2023-07-07 20:26:28

by Jiaqi Yan

[permalink] [raw]
Subject: [PATCH v3 2/4] mm/hwpoison: check if a subpage of a hugetlb folio is raw HWPOISON

Add the functionality, is_raw_hwp_subpage, to tell if a subpage of a
hugetlb folio is a raw HWPOISON page. This functionality relies on
RawHwpUnreliable to be not set; otherwise hugepage's raw HWPOISON list
becomes meaningless.

is_raw_hwp_subpage needs to hold hugetlb_lock in order to synchronize
with __get_huge_page_for_hwpoison, who iterates and inserts an entry to
raw_hwp_list. llist itself doesn't ensure insertion is synchornized with
the iterating used by __is_raw_hwp_list.

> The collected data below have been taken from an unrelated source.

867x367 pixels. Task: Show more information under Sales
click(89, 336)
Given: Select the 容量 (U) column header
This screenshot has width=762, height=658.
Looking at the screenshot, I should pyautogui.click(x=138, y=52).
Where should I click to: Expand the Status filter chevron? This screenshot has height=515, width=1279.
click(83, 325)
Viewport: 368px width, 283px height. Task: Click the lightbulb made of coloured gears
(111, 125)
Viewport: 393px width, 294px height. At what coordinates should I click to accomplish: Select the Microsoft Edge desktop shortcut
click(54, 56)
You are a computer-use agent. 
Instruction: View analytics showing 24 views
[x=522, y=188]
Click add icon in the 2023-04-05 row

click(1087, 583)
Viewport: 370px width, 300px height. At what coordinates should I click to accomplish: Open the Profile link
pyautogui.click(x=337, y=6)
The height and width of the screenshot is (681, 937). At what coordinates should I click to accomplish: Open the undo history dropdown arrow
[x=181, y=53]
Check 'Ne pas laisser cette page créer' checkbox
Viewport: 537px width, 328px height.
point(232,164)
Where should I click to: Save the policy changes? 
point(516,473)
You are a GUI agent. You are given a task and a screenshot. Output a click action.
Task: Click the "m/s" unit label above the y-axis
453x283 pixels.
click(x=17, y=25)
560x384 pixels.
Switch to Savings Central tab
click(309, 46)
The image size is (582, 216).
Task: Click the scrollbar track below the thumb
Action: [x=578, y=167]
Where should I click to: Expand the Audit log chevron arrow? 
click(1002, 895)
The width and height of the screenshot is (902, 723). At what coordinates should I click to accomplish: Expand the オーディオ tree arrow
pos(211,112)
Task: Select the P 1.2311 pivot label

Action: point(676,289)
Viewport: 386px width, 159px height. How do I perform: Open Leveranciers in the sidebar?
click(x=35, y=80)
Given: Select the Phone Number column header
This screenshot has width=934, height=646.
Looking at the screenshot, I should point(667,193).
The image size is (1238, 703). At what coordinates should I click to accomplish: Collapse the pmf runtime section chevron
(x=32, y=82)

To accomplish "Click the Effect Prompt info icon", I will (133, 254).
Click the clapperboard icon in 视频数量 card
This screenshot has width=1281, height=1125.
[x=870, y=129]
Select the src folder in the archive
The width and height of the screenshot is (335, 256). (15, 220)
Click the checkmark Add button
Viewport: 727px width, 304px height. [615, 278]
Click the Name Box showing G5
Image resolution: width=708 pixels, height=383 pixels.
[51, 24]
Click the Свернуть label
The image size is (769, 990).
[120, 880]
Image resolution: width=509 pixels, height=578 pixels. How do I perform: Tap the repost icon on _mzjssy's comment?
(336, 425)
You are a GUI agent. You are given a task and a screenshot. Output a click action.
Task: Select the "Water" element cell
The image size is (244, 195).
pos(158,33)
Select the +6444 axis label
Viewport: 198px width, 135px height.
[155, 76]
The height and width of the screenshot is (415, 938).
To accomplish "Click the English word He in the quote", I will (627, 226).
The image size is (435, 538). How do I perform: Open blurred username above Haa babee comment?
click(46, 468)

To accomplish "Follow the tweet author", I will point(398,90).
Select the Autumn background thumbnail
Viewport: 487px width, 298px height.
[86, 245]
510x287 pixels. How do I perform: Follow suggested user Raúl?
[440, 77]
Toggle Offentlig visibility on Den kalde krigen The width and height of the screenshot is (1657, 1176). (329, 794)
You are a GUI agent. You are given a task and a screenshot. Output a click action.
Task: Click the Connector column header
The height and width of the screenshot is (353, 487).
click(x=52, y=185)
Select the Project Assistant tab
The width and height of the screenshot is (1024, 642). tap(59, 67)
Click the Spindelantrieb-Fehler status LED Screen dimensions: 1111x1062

Caller can minimize the
overhead of lock cycles by first checking if folio / head page's
HWPOISON flag is set.

Exports this functionality to be immediately used in the read operation
for hugetlbfs.

Reviewed-by: Mike Kravetz <[email protected]>
Reviewed-by: Naoya Horiguchi <[email protected]>
Signed-off-by: Jiaqi Yan <[email protected]>
---
include/linux/hugetlb.h | 19 +++++++++++++++++++
include/linux/mm.h | 7 +++++++
mm/hugetlb.c | 10 ++++++++++
mm/memory-failure.c | 34 ++++++++++++++++++++++++----------
4 files changed, 60 insertions(+), 10 deletions(-)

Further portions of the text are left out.